Das wirklich Erstaunliche an diesem zutiefst ehrlichen Roman ist sein spätgeborener Autor, der deshalb selbst nie in Wils Lage gewesen sein kann und sie dennoch so unfassbar präzise und realistisch beschreibt. Übrigens kommt der deutsche Titel im Text tatsächlich vor. Wils sagt nämlich: „Aber der Mensch ist vor allem erbärmlich, er ist nicht konsequent und gibt sich Illusionen hin. Keiner ist sein Leben lang ein Held.“ Gerade weil das so ist, sollte man sich bei der Forderung nach dem Heldentum anderer solange zurückhalten, bevor man sich nicht selbst von seiner eigenen Befähigung zur Selbstlosigkeit überzeugt hat.

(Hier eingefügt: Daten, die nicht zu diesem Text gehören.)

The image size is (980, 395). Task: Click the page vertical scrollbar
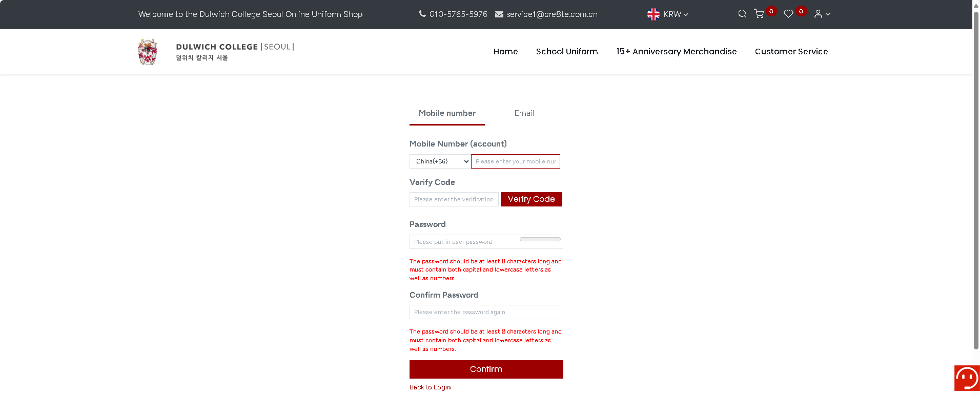[x=976, y=179]
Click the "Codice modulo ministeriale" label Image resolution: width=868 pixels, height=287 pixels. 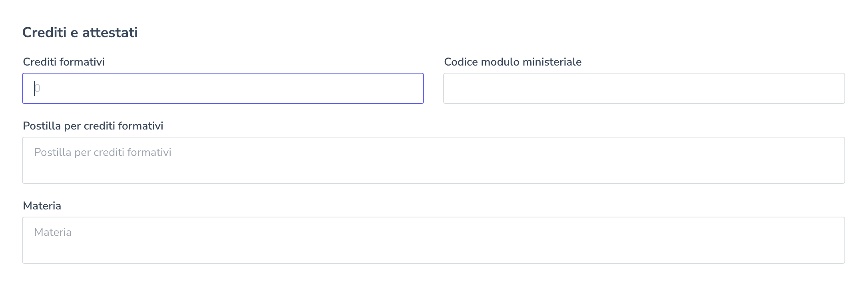[513, 62]
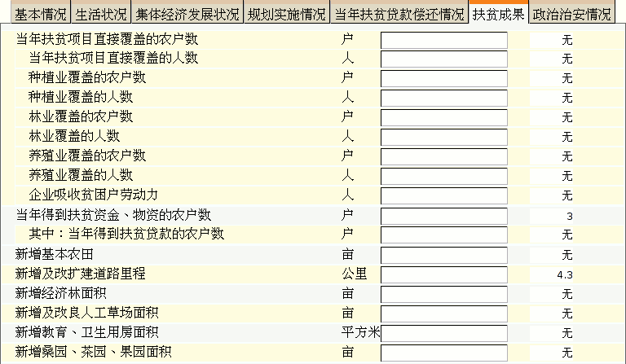
Task: Click the 当年扶贫项目直接覆盖的农户数 input field
Action: click(x=444, y=40)
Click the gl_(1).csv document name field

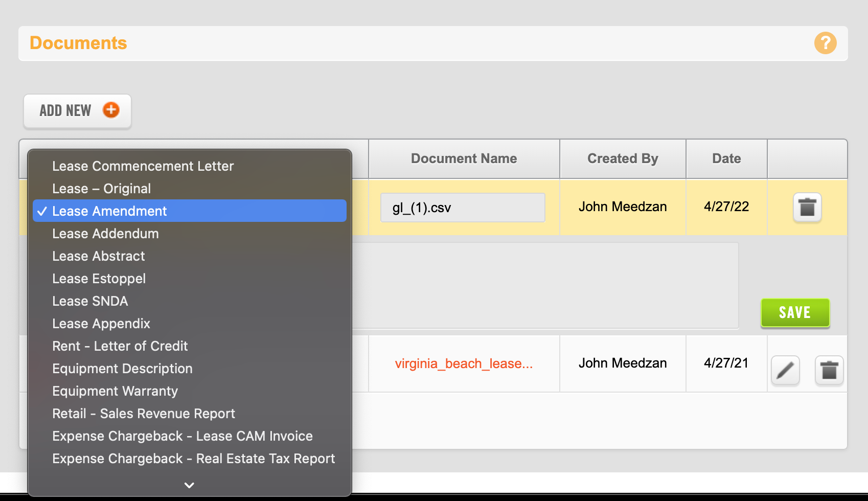click(462, 208)
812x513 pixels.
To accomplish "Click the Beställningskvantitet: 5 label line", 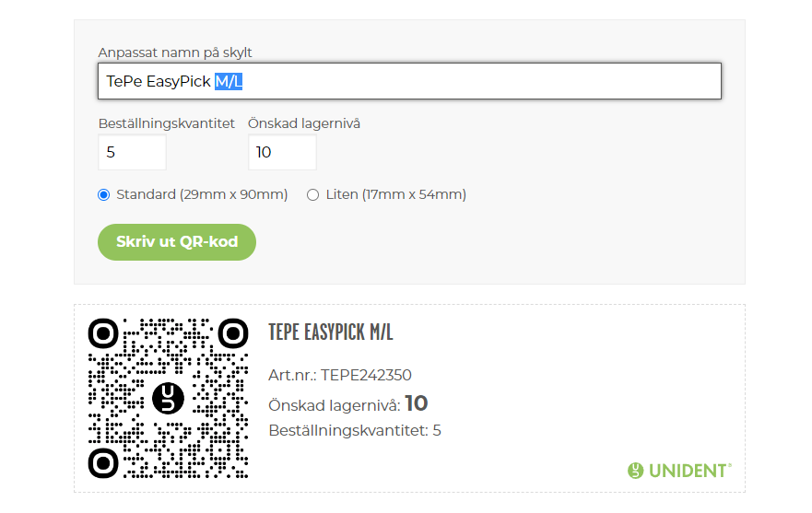I will (x=355, y=430).
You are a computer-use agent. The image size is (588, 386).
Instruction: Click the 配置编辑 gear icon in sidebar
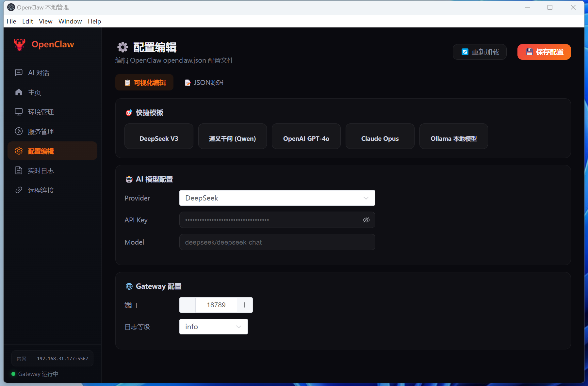[19, 151]
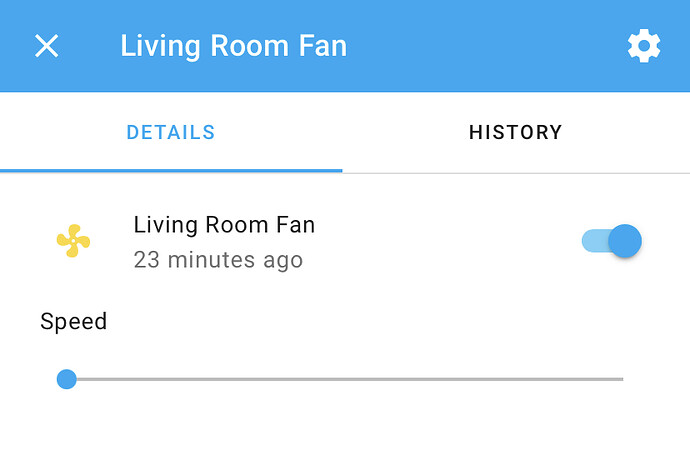This screenshot has height=461, width=690.
Task: Click the yellow fan icon
Action: coord(73,241)
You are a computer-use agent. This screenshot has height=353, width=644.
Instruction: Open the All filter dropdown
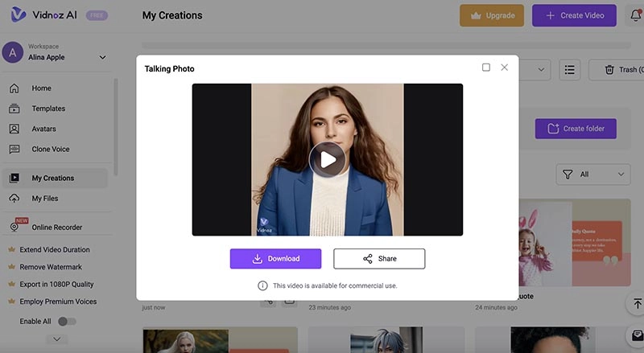pyautogui.click(x=592, y=174)
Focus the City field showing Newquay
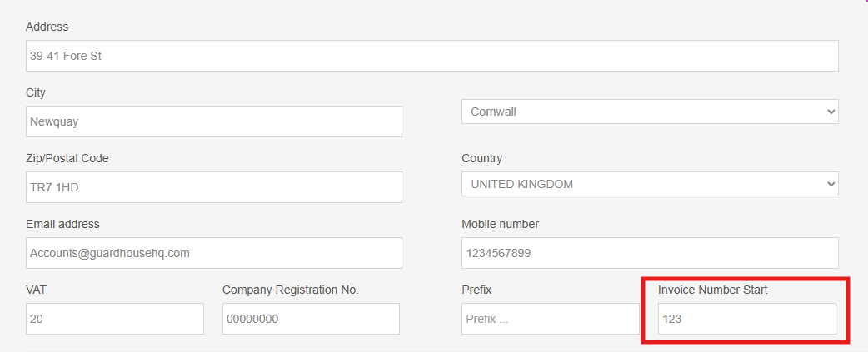 [x=214, y=121]
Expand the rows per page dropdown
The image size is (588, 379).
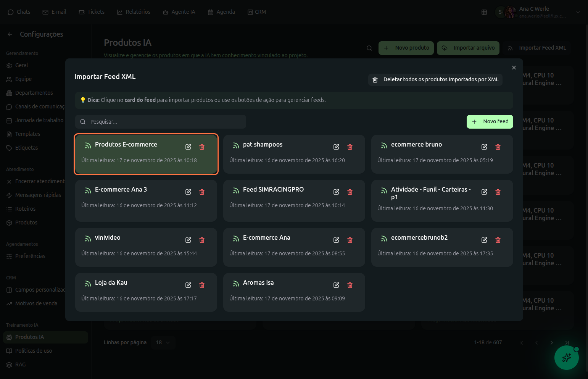pyautogui.click(x=163, y=342)
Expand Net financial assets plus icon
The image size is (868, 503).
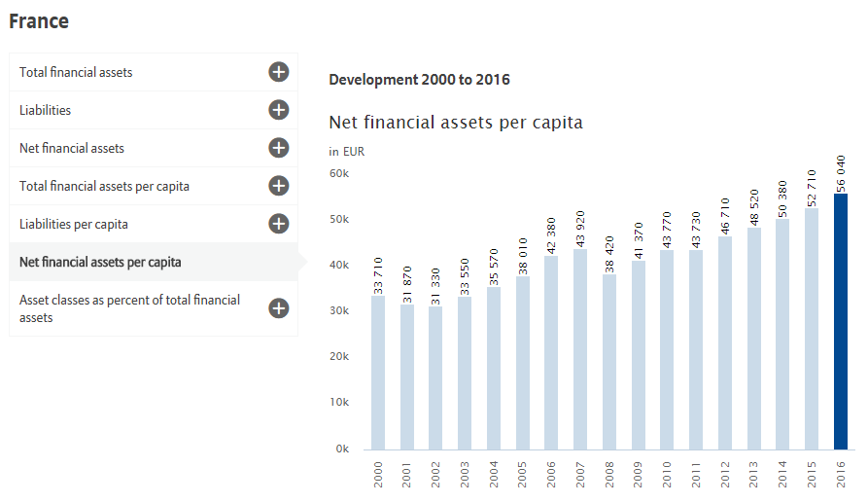pyautogui.click(x=279, y=148)
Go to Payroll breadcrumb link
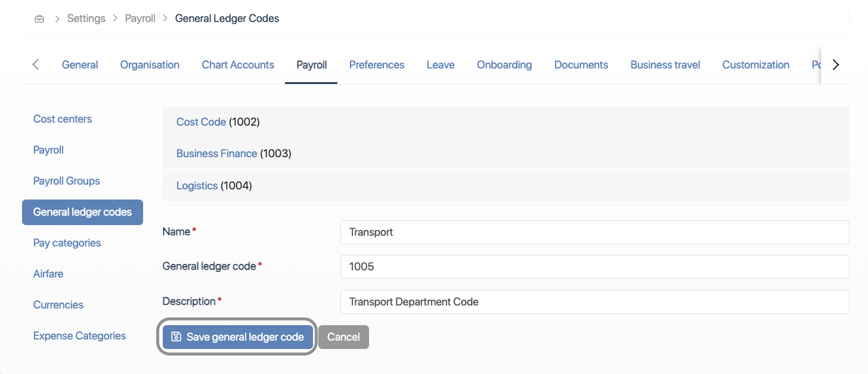Viewport: 868px width, 374px height. (140, 18)
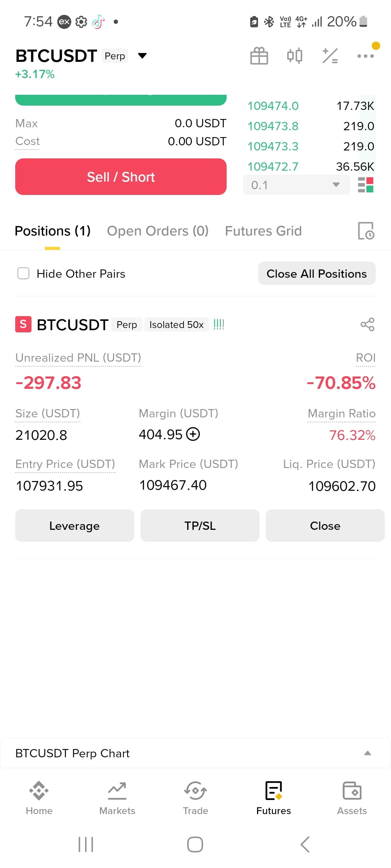
Task: Open the TP/SL settings button
Action: (200, 526)
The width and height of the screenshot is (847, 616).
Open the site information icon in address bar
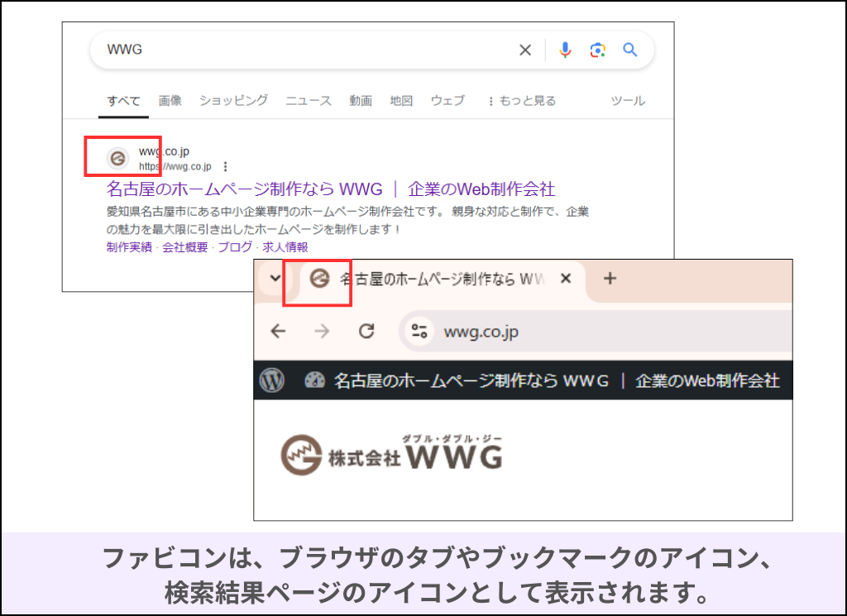pyautogui.click(x=419, y=331)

Möglicherweise kann sich nicht jeder Leser mit Wils anfreunden, denn der ist kein Herdenmensch. Abhängigkeit oder Hilflosigkeit sind ihm ein Greuel. Sein Handeln wirkt oberflächlich gesehen empathielos, seine Gefühlswelt bleibt, vordergründig betrachtet, verschlossen. Nur ein einziges Mal geht es mit ihm durch. Und dieses eine Mal zeigt, wenn auch nur kurz und überaus heftig, dass in ihm mehr steckt als nur der blanke Überlebenstrieb, den wohl niemand bei sich so einfach ignorieren kann. Tatsächlich jedoch offenbart sein scheinbar widersprüchliches Handeln einen inneren Kampf zwischen dem Wunsch, am Leben zu bleiben, und einer in ihm verwurzelten Menschlichkeit.
Mein Eindruck war, dass Wils und natürlich Jeroen Olyslaegers mehr von den tatsächlichen menschlichen Mechanismen verstanden haben, als mancher flache Urteile fällender Gegenwartsmensch, der schon wieder irgendeine Haltung fordert. Von strammen, immer vorneweg marschierenden Haltungsforderern erzählt übrigens auch dieses Buch. Die Vorzeichen ändern sich, diese Sorte Mensch jedoch bleibt stets präsent. Wils ist gewissermaßen genau ihr einzelgängerisches Gegenteil. Man prüfe sich erst einmal selbst, bevor man über Winfried Wils ein Urteil fällt.
"Ach, …, wir müssen alle irgendwie zurechtkommen. Das Leben geht ja weiter."